I don’t know, but I wouldn’t hold out hope. It has been argued that the main foreign policy advisor she has taken in is a lot more modern in his thinking on the issue. But a lot of this was said about Blinken during the 2020 race. He was understood at the time to view his family’s holocaust experience to mean never again for anyone, but as soon as he was tested he reverted to type. The US is a ship of enormous size that is very difficult to turn around on an issue lots of interests are involved in. I am skeptical that anyone could meaningfully alter the US’s official stance on Israel and their conduct in a meaningful way and I would not have high hopes that Harris sees it as enough of a priority for her personally to spend that much political capital trying to do it.
It is a cancer in our country that is beyond any one person to fix.

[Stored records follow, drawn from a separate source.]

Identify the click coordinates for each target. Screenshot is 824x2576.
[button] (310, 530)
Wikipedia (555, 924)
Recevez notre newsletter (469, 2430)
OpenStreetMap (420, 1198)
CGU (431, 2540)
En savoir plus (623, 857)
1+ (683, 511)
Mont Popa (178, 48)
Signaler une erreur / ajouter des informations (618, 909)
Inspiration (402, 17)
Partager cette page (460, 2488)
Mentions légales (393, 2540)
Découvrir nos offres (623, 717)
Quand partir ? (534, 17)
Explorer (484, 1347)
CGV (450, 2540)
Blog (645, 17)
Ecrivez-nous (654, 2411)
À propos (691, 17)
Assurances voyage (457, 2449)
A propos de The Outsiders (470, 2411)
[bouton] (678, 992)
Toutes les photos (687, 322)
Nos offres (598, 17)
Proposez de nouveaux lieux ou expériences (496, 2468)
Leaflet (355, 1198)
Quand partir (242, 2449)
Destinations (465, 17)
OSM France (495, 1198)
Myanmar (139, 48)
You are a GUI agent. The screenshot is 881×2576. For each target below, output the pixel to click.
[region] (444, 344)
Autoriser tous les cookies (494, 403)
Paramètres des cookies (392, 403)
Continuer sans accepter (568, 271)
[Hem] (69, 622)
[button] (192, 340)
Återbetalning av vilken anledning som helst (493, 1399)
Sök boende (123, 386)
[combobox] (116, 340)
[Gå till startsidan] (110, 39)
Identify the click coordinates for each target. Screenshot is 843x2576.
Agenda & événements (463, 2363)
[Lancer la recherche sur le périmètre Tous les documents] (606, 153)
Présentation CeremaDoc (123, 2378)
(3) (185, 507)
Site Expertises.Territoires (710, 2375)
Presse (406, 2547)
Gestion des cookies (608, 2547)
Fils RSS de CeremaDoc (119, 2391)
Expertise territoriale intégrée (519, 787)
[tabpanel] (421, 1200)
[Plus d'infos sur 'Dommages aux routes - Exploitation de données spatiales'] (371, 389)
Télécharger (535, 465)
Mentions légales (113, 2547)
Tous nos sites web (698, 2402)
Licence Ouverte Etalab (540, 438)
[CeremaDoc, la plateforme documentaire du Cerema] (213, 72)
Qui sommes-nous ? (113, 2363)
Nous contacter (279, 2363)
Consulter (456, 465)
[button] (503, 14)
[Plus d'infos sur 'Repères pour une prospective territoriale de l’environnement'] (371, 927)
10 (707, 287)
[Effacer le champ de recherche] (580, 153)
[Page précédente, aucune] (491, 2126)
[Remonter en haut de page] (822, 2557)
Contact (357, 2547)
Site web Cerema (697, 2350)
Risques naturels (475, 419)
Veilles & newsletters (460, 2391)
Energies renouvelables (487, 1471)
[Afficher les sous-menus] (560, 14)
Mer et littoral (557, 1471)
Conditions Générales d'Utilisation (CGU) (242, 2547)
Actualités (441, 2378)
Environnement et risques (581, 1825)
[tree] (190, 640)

What I notice with Kamala Harris… In a very short time she has been nominee, she has handled everything that has been thrown at her, alongside having to compete with the worst human creature imaginable, and not one time, that I can think of anyway, not one time has she thrown Biden under the bus, when she has had to take the flack, for what were predominately, his past decision making.
Anyone, when coming through the ranks, who does not hold sway of the casting vote on matters… sometimes you just have to carry-on with a smile on your face.
If Kamala wins office, I feel a new Kamala, that we have not had the benefit to witness fully yet… Will begin to correct an awful lot of wrongs that have happened.
If she doesn’t take office - God help us all, our kids, our grandchildren the lot
It doesn’t speak that much about the current conflict, and what it does say is fairly unremarkable
The thrust of Gordon’s remarks is that Israel’s current war now runs contrary to its own “long-term security” and the stability of the Middle East. “The reality,” he said, “is that there is no enduring defeat of Hamas without a credible governance and security alternative in Gaza
That such milquetoast perspective is considered in US terms to be a notable rejection of the “foreign policy blob” conventional wisdom tells you how unlikely real change is. Especially when you factor in how little Harris has said or done on the campaign to give real expectation that she thinks a big change is needed or that she would spend her political capital trying to make it happen.
But that’s what I mean and it’s the same mind-boggling idea that the left-wing voters in the UK would sit out the election just to punish Labour. As though the result would do them any good.
Very good article that although , as with just about anything you read about the present state of the conflict , it leaves you with a sense of hopelessness and despair.
I would want to point out that the Christian/Nationalist vote is the much larger bloc that is staunchly pro-Israel.
I don’t want to derail the thread in a religious direction, but from numerous conversations I have had people are generally uneducated and conflate three different versions of “Israel.”
Old Covenant Israel, read about it in the OT, the Promised Land stuff…
New Covenant Israel, which theologically speaking has no geographical bounds, because according to Paul’s writings in Romans, it is the church, the new people of God who have been grafted in.
Modern day nation state Israel, going back to 1948, post WWII there was a move to grant them a land of their own, and it was of course a botched job and there have been problems since (and long before to be fair).
The Jewish community is a mixed bag. This is only anecdotal, but my Jewish next door neighbor was at pains to communicate a “not in my name” sort of message to me, when she saw what Netanyahu was doing to the Palestinians.
She would be pro-Israel, inasmuch as it should be free and prosperous and the people allowed to get on with their lives… but not pro-Israel to the point that it tramples on its neighbors and wipes out the Palestinians in Gaza.
As for the Christian Nationalist bloc over here, they are staunchly pro-Israel because they see themselves as God’s people too. There is another aspect to the story that is peculiarly American, in my opinion. As I think about the history of this country, and how it was settled - expansion westward, manifest destiny, the people claiming a land of their own, etc. I think the Christian Nationalist bloc sees itself in the Old Testament Promised Land narrative. It is theologically wrong-headed, but I think that is a key reason why this large community is so strongly pro-Israel - and possibly more pro-Israel than many of the Jewish people living in America today.
The other connection between the Christian Right and Israel is that many fundamentalist churches preach that Israel must exist in order to bring about the events of Revelation
He and two other persons have been really brave. One is a former negotiator with the Palestinians and the other is a former IDF general. Sorry, can’t recall their names.